RS: irmãos mentiam sobre agressões, diz delegada – 12/07/2026 – Cotidiano
Os irmãos do menino de 3 anos morto após ser agredido pelo pai no Rio Grande do Sul eram coagidos a mentir quando levados a hospitais ao serem feridos por atos violentos, diz a delegada Luana Medeiros, que investiga o caso.
“Sempre foram ensinados a mentir, coagidos pelo pai a mentir, a não falar a verdade no hospital. Eles diziam que tinham caído, que estavam bricando, correndo”, afirmou a delegada ao “Fantástico”, da TV Globo.
O menino morreu na última quarta-feira (8), três dias após ter sido agredido pelo pai. O homem, segundo a polícia, confessou a agressão. A violência teria ocorrido após o menino não ter dado “bom dia” da maneira esperada.
Procurada por e-mail nesta sexta-feira (10), a Defensoria Pública, que representou o suspeito na audiência de custódia realizada no dia 6, informou que continuará atuando no processo caso ele não constitua advogado particular.
A criança foi levada ao hospital pelo próprio pai e transferida para outra cidade pela gravidade dos ferimentos. A equipe hospitalar acionou a Brigada Militar e o homem foi preso em flagrante.
A mãe do menino também está presa. Conforme a Polícia Civil, A investigação apontou que ela é suspeita de ter sido conivente e também é suspeita de praticar atos de violência contra os filhos.
A defesa da mulher afirmou que ela é vítima e vivia em situação de “grave vulnerabilidade no contexto de violência doméstica, física, emocional e espiritualmente, circunstâncias estas que merecem apuração cuidadosa e técnica, sem qualquer julgamento antecipado”.
O casal teve outros filhos e todos estão em um abrigo.
O pai é estrangeiro.

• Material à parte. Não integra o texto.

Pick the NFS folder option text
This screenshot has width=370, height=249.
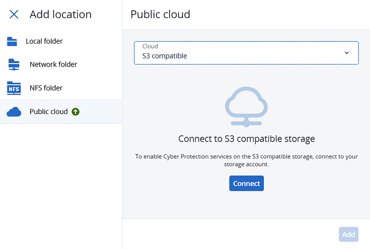coord(46,88)
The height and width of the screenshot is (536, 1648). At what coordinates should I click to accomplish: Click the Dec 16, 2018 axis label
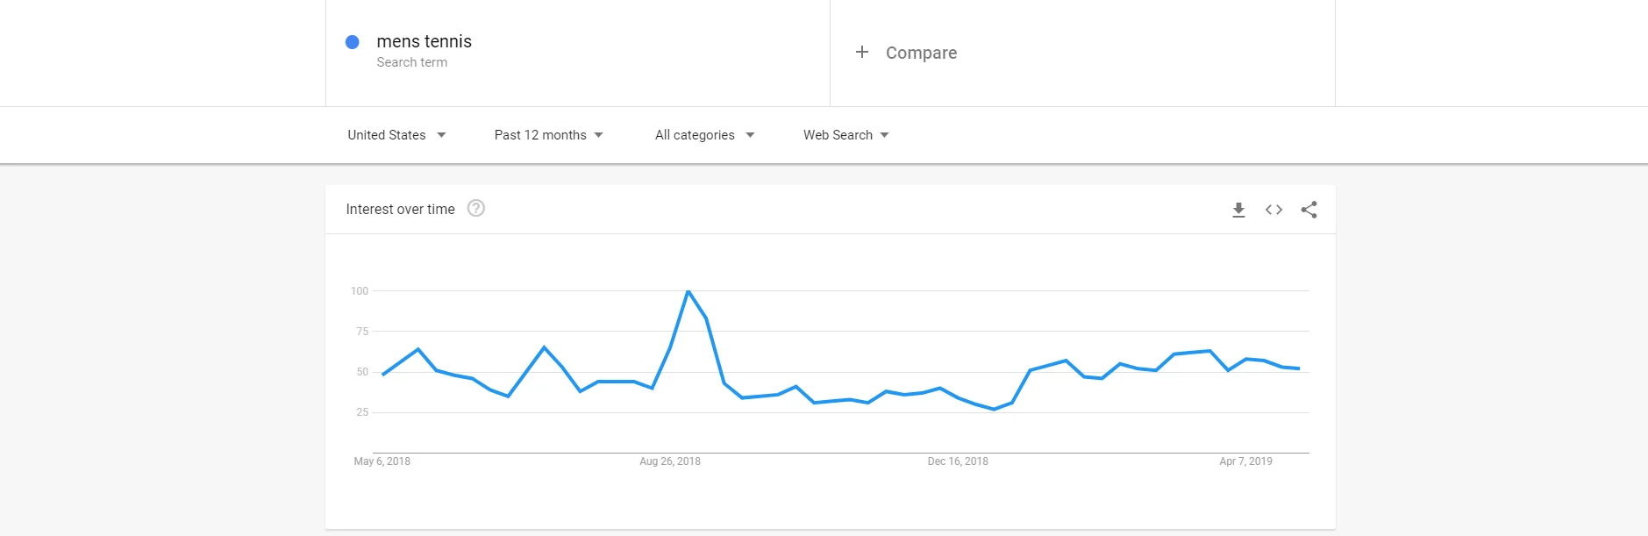[x=958, y=461]
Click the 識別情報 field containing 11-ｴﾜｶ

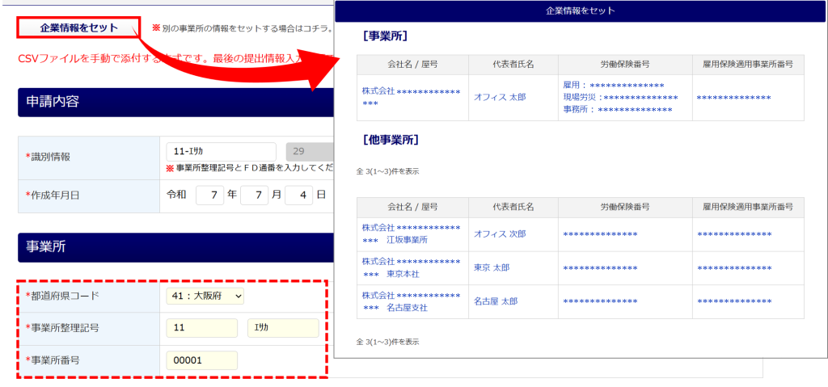click(x=220, y=152)
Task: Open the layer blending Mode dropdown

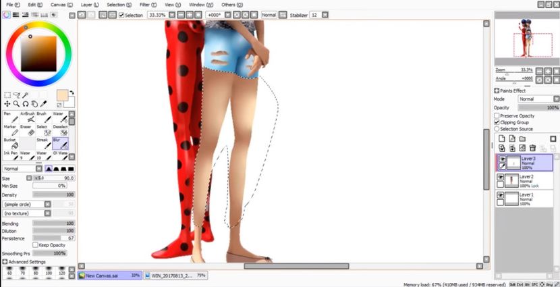Action: (x=538, y=99)

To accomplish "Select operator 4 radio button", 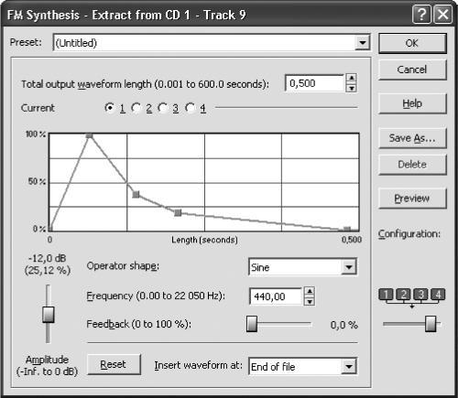I will coord(191,108).
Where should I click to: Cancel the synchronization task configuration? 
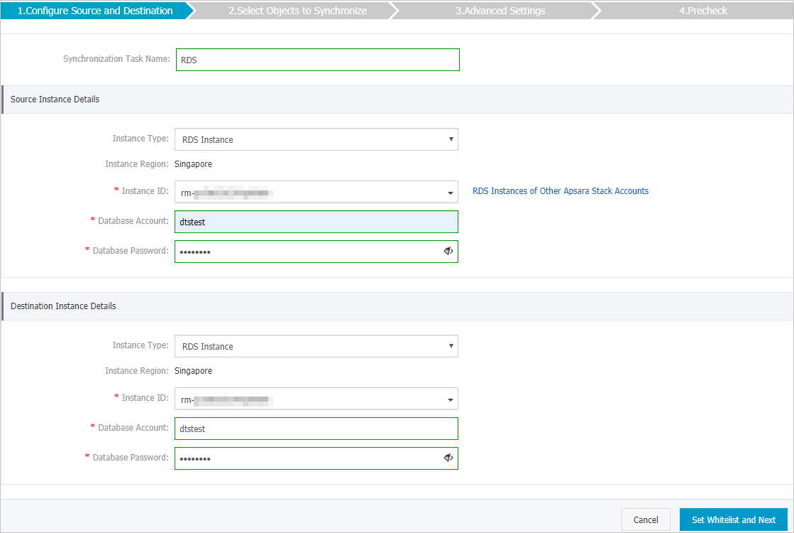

O Ministério Público do Rio Grande do Sul pediu à Interpol (Polícia Internacional) informações sobre ele.
A Promotoria também solicitou informações de outros estados brasileiros para saber se há mais registros de agressões atribuídas ao pai contra os filhos. Até o momento, há ocorrências em dois estados onde a família morou.
“Existem informações de que não foram só por dois estados que essa família passou, ela vem migrando à medida que existe um cerco às questões que vinham acontecendo [agressões], começam a aparecer esses abusos”, disse a procuradora Alessandra Moura Bastian da Cunha, subprocuradora-geral de Justiça para Assuntos Institucionais do MP-RS, em entrevista à imprensa nesta quinta-feira (9).